* Passage provided *
☆ ☆ ☆ ☆ ☆
In order to have at least something to cling to, I always bring a prop on these occasions. I have brought my Howdy Doody dummy, my “first communion” picture, a set of juggling balls – anything to create a focal point other than me for the three or four minutes of this enterprise.

So last Sunday I brought Raggedy Ann and Andy, two large dolls that I bought for Pat about 35 years ago. They were hand-made by a woman who at the time was about 100 years old, and they are exquisite. Pat’s appreciation of their exquisite-ness has faded as the house has become increasingly burdened with more than 40 years of such acquisitions, and she has encouraged me to sell the dolls or give them away. Instead of doing that, I have taken possession of them, and I keep them in my clothes closet where I can see them every day.

I used that image to build a homily about friends who never turn their backs on you. I began by producing the dolls out of a large gift bag and asking the children to identify these two stuffed characters. Most of the kids didn’t know. Only one girl was able to identify both dolls. My homily didn’t depend on the children knowing the names of the dolls, but I couldn’t help feeling a little twinge of melancholy as I saw the boys and girls look blankly at the once iconic figures.
☆ ☆ ☆ ☆ ☆
Stored items
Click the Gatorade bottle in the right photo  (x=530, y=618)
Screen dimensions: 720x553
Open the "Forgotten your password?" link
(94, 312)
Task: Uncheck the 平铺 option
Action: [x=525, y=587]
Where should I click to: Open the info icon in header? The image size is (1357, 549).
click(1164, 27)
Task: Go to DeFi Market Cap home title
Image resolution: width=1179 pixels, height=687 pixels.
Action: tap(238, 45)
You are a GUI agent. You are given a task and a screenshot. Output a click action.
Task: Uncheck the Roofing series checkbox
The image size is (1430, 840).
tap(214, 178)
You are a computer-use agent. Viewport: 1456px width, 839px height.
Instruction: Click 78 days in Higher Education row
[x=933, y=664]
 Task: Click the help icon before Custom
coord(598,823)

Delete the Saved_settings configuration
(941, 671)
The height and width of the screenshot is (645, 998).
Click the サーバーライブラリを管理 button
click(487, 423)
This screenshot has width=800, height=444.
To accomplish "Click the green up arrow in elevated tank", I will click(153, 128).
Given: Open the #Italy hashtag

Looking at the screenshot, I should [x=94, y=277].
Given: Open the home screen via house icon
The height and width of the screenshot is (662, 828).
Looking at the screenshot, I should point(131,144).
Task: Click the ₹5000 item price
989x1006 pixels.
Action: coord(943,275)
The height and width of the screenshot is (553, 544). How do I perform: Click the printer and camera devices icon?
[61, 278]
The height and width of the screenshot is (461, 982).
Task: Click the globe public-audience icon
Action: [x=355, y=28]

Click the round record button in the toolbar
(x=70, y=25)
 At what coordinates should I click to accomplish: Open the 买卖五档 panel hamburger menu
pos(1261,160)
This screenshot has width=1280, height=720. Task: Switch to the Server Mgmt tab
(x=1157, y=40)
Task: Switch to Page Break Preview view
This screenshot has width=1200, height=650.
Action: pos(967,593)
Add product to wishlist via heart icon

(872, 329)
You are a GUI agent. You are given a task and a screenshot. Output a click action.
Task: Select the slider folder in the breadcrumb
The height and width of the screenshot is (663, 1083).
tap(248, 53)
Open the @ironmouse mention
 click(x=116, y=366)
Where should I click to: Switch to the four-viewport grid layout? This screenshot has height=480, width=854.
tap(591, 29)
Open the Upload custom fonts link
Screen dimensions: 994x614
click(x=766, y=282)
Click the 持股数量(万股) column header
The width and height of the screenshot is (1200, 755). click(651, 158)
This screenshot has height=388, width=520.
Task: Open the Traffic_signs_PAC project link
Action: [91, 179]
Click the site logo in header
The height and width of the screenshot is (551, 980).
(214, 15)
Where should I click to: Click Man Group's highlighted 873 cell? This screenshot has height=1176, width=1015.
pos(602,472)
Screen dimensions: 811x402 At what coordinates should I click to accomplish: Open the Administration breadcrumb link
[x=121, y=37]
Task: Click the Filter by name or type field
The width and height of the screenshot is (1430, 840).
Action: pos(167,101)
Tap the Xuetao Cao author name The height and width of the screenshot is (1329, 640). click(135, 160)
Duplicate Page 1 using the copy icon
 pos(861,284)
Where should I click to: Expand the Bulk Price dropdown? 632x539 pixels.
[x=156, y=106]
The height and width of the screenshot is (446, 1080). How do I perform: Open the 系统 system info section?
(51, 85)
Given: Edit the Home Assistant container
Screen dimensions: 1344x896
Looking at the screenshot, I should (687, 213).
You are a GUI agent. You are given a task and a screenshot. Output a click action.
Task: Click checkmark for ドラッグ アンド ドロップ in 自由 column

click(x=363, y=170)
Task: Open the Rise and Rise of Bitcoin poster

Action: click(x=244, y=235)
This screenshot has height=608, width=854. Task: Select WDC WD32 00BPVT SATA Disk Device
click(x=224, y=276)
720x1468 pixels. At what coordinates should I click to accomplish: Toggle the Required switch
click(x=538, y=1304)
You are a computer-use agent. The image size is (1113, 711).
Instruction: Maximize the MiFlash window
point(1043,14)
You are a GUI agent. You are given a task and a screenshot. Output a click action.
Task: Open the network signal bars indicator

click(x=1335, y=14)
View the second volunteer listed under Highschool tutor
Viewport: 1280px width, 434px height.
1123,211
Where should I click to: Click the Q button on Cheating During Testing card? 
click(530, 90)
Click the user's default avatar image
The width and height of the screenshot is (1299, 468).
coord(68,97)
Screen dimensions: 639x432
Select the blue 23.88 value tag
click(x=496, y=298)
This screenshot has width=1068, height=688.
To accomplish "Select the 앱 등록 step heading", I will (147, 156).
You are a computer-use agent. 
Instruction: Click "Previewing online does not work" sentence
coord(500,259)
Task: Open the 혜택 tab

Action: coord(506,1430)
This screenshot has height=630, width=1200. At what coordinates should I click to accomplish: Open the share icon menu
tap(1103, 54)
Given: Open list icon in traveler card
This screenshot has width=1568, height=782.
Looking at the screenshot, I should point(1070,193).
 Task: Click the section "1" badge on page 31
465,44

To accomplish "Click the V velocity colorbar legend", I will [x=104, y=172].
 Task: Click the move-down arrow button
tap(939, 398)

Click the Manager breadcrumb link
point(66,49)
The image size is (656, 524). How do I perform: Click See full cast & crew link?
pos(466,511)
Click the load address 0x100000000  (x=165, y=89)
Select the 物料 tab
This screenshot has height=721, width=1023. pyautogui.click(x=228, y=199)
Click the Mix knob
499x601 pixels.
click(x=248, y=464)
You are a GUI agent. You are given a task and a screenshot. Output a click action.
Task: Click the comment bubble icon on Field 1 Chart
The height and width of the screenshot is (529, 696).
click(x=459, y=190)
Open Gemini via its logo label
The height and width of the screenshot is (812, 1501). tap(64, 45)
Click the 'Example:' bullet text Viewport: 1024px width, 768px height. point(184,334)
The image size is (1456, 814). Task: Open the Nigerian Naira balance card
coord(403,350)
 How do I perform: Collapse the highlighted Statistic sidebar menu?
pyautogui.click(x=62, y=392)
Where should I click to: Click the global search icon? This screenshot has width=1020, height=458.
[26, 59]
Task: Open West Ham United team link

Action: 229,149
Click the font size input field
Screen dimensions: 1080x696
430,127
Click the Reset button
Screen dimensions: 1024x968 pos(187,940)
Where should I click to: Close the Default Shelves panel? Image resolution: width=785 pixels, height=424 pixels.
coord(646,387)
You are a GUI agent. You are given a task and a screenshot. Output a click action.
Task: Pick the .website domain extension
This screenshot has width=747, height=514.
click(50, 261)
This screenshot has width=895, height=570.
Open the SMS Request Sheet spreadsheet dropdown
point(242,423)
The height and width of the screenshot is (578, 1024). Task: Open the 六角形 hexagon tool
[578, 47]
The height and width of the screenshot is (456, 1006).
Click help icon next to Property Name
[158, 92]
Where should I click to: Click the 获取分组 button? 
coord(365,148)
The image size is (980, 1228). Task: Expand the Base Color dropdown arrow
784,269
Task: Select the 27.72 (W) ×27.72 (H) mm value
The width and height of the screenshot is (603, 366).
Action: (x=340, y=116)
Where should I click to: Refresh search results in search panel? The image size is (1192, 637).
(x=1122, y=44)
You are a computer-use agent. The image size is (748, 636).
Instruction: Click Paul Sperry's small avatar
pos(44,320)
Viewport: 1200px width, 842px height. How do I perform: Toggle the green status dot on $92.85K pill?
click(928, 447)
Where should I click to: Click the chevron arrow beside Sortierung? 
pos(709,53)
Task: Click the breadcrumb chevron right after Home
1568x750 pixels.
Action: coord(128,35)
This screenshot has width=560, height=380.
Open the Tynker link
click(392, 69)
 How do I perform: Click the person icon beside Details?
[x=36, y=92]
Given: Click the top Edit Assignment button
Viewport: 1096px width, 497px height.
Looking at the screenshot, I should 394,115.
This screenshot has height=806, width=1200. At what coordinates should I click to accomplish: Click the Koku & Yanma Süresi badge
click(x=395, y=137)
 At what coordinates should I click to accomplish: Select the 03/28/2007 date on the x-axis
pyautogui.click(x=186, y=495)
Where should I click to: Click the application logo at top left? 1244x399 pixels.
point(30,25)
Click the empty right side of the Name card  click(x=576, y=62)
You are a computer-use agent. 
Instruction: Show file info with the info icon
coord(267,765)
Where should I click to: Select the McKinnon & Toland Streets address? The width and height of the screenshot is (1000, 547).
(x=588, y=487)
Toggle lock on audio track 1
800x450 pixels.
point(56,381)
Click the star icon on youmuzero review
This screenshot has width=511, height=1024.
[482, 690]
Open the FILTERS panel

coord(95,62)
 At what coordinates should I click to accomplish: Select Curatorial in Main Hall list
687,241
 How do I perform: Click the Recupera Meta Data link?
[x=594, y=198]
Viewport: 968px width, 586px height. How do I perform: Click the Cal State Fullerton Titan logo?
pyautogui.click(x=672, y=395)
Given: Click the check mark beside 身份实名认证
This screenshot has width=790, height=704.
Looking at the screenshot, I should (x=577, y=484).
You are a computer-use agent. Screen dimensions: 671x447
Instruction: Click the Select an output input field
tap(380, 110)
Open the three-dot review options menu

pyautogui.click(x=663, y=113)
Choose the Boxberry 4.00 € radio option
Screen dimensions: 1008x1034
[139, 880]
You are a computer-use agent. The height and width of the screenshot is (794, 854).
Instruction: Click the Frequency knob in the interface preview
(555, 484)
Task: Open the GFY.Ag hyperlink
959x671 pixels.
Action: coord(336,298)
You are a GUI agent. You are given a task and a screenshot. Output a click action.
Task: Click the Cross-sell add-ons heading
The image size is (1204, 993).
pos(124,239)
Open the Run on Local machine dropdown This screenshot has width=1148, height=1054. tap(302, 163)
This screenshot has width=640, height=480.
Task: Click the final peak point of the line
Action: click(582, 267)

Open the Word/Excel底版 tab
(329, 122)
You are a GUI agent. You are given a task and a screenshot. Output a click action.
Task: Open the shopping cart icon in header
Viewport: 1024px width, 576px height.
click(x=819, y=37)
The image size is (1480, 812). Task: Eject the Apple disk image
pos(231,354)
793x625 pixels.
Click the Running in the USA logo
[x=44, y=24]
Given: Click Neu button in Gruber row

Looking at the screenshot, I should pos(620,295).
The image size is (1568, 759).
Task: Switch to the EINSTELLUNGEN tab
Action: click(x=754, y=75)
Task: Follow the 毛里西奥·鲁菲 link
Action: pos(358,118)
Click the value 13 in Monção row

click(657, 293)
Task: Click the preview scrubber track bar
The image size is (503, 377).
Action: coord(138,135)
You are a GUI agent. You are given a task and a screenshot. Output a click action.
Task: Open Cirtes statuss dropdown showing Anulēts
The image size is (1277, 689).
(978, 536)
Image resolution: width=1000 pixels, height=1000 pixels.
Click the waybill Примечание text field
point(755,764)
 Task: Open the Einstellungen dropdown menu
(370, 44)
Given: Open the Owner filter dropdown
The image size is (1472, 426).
☆ ☆ ☆ ☆ ☆
* Tasks to complete *
a) In the passage on the children's homily, rewrite the text from "So last Sunday" up to and including "them every day.", swapping "dolls" for "toys".
b) Carry the passage on the children's homily forward, beginning right after its final sentence.

* Results for each task *
a)
So last Sunday I brought Raggedy Ann and Andy, two large toys that I bought for Pat about 35 years ago. They were hand-made by a woman who at the time was about 100 years old, and they are exquisite. Pat’s appreciation of their exquisite-ness has faded as the house has become increasingly burdened with more than 40 years of such acquisitions, and she has encouraged me to sell the toys or give them away. Instead of doing that, I have taken possession of them, and I keep them in my clothes closet where I can see them every day.

b)
Raggedy Ann was created in 1905 by a talented writer-cartoonist, Johnny Gruelle, when he drew a face on a rag doll for his daughter, Marcella, and derived the name from the titles of two poems by James Whitcomb Riley– The Raggedy Man  and Little Orphant Annie. The term “orphant” was an example of the Hoosier dialect Riley adopted in his work. The second poem was the inspiration for the cartoon character Little Orphan Annie. WhenMarcella was 13, she contracted diphtheria after being vaccinated at school. She died shortly thereafter, and the Gruelles attributed her death on the medication she had received. Johnny Gruelle became a leading critic of vaccination, and Raggedy Annie was for a time the symbol of the movement.

In 1918, Gruelle – who was the son of American impressionist painter Richard Buckner Gruelle– published a children’s book, Raggedy Ann Stories, and a doll was sold in connection with it. The brother of the original character was introduced in 1920 in Raggedy Andy Stories. There were more than 40 subsequent books, some of them written and illustrated by Gruelle and some by others. The characters spawned a wide variety of other products, many of which are still on the market — even if the parents in my parish aren’t buying them.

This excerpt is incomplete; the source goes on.